*** Provided material

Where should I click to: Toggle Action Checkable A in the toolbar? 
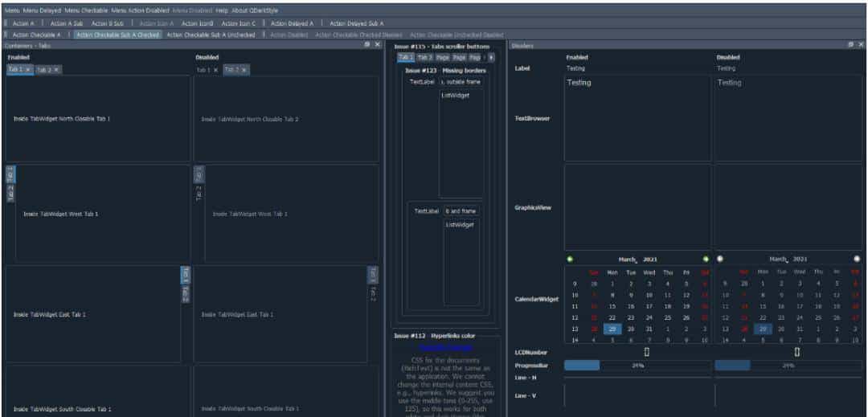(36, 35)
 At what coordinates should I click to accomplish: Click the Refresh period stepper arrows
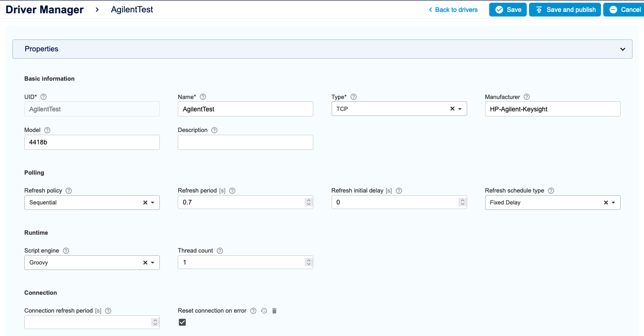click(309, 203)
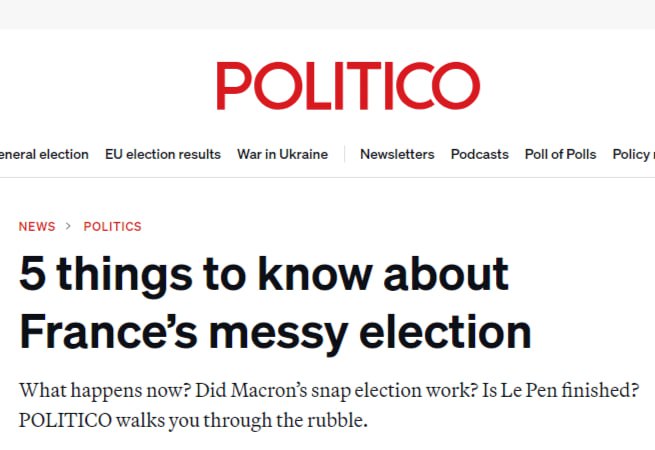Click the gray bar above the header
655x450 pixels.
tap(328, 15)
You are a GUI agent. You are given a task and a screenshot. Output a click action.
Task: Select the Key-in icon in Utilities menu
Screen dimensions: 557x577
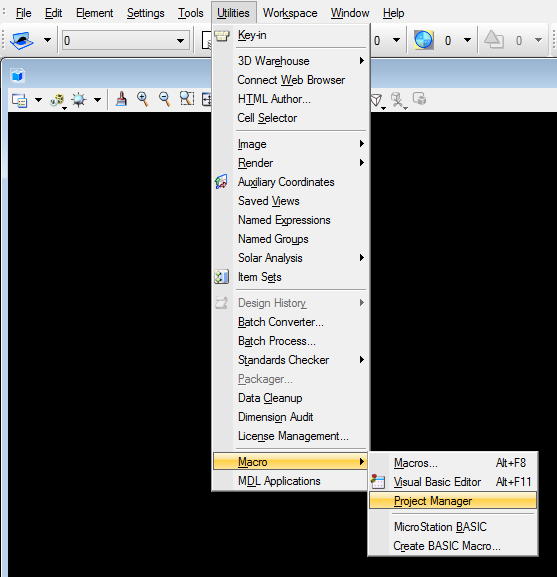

******
*** Provided material

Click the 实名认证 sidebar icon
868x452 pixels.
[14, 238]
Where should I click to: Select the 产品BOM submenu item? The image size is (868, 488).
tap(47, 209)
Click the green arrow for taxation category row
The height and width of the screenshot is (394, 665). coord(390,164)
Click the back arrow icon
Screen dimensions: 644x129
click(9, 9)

******
*** Provided material

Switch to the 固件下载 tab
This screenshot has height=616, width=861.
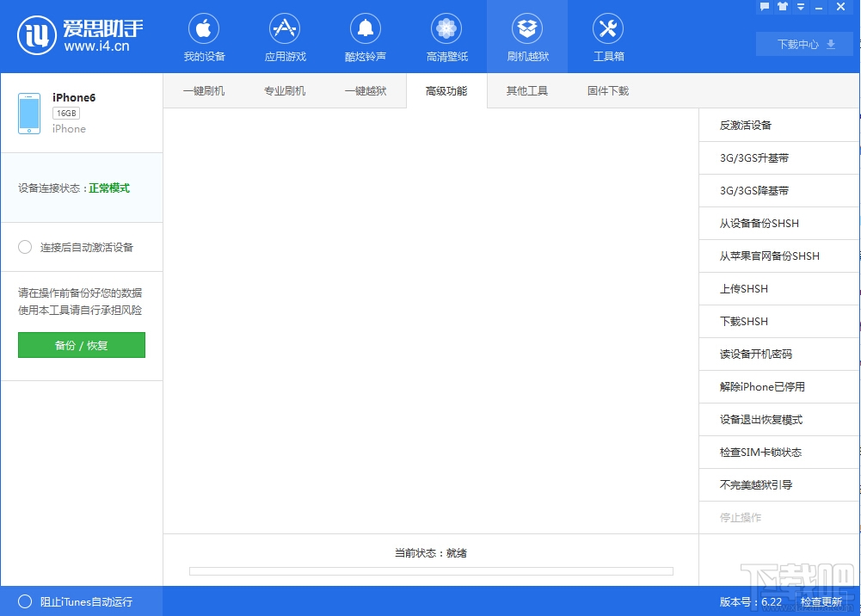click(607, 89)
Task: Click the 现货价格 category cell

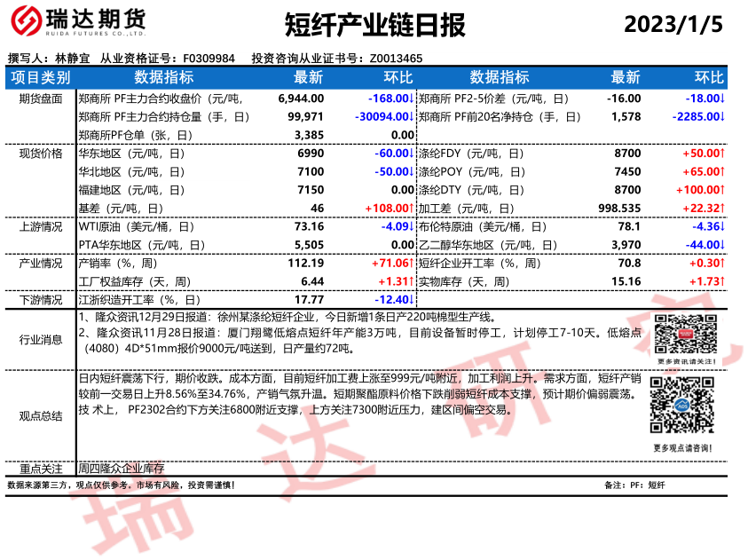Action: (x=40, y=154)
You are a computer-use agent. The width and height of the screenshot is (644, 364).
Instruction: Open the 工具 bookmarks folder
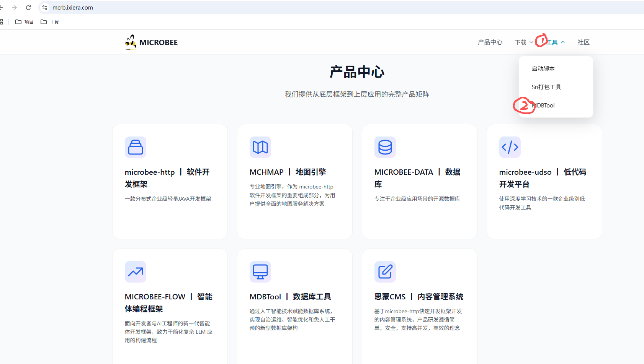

******

Description of the task - Scan the records above for the string "agent", and copy every line where it turns up.

Response area -
You are a GUI agent. You are given a task and a screenshot. Output a click action.
You are a computer-use agent. The width and height of the screenshot is (644, 364).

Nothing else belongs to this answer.